Anxiety is driving all the way to the next town to go to an event you really wanted to attend, but not being able to get out of the car once you finally get there. Sitting in the parking lot going over all the possibilities of what might happen when you enter. Until so much time has passed that you figure you’ll be too late and may interrupt something and be THAT person. So you turn the car back on and head back home.
Anxiety is over-analyzing all the intricacies of human interaction and realizing that literally anything you do or say could be perceived poorly. As a result, you end up talking in monotone and just generally being bad at conveying any kind of emotion to anyone. Because emotion is scary. And what if you convey the “wrong” emotion at the “wrong” time? Thus, you end up coming off as nonchalant. Aloof. Like you don’t care about anyone or anything. Makes it awfully hard to convince people you’re interested in them. Or to promote yourself to a potential employer. And whenever you try to emulate human emotion the way your analytical mind perceives them from other people, you just end up sounding patronizing. Or at the very least fake.
Anxiety is writing and rewriting a blog post over and over because you’re afraid of how people will perceive it. Are these thoughts really that original? Probably everyone feels the same way so it’s likely dumb to possibly rehash it. On the contrary, what if these thoughts are completely original but are just dumb? Well gee, that might be worse than just being a hack. But at least it would be more original. Does that even matter? Does anything matter? But of course it matters, because we’re social creatures. When did multicelled organisms begin being social anyway? Wait, could even simple single celled organisms be considered “social”? How do we define “social”?

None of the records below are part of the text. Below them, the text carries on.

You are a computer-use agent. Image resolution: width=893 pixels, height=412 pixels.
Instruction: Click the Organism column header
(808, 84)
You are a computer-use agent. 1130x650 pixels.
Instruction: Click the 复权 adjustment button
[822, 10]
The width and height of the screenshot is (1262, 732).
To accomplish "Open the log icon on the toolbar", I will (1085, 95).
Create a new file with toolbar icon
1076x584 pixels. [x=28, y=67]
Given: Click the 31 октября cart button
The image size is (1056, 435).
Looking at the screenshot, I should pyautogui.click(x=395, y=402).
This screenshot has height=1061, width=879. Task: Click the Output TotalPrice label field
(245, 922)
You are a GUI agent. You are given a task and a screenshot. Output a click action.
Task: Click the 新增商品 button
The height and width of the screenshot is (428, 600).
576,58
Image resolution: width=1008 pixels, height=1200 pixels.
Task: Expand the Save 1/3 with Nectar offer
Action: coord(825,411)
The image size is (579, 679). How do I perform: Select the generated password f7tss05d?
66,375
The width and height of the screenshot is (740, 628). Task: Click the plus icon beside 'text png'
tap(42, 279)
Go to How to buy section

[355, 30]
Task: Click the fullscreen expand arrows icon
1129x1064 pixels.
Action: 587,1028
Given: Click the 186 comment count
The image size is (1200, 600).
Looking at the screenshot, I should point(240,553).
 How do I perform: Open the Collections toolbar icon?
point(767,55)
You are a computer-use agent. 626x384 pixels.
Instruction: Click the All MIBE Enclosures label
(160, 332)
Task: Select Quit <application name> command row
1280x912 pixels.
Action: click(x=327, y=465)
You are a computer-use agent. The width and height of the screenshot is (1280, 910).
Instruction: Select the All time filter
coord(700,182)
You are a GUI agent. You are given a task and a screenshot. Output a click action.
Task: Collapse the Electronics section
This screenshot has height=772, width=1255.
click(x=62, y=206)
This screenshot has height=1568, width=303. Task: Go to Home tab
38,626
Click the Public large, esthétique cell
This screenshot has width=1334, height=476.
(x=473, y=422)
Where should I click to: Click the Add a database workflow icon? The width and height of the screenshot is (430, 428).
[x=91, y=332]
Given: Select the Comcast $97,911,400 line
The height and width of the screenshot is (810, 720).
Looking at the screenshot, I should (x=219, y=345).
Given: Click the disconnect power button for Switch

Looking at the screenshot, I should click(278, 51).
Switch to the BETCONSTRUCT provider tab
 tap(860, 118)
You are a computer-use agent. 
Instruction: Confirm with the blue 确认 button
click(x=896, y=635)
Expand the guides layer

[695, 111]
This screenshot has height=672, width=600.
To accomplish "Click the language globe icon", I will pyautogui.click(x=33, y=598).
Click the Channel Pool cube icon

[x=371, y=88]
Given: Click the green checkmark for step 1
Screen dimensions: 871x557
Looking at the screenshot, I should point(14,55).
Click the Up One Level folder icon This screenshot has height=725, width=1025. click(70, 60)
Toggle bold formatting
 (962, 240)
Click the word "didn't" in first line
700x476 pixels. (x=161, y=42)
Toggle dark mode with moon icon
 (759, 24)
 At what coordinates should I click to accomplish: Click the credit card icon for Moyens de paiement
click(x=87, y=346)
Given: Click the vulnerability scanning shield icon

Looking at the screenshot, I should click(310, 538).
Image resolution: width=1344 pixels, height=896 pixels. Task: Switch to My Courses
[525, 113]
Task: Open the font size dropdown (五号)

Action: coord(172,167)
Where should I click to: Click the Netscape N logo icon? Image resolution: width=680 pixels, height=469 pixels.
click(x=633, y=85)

Anxiety is caring way too much about definitions and semantics and other trivial matters because you “know” every tiniest detail can add up and accumulate to something that could really affect you and if you don’t firmly understand all the intricacies and nuances on any subject, then you’re bound to miss something important that you really wish you would’ve known that could’ve prevented you from being embarrassed or hurt.
Anxiety is sending a draft of this post to a friend you trust because you’ve already overthought every little detail of it and now you’re fretting over potential responses to it – or worse, lack of response. But at least now that you’ve had it approved by a trusted source, you can put some of the blame on them when it bombs. And sometimes that’s all it boils down to is blame. Blaming yourself. For every. Little. Thing.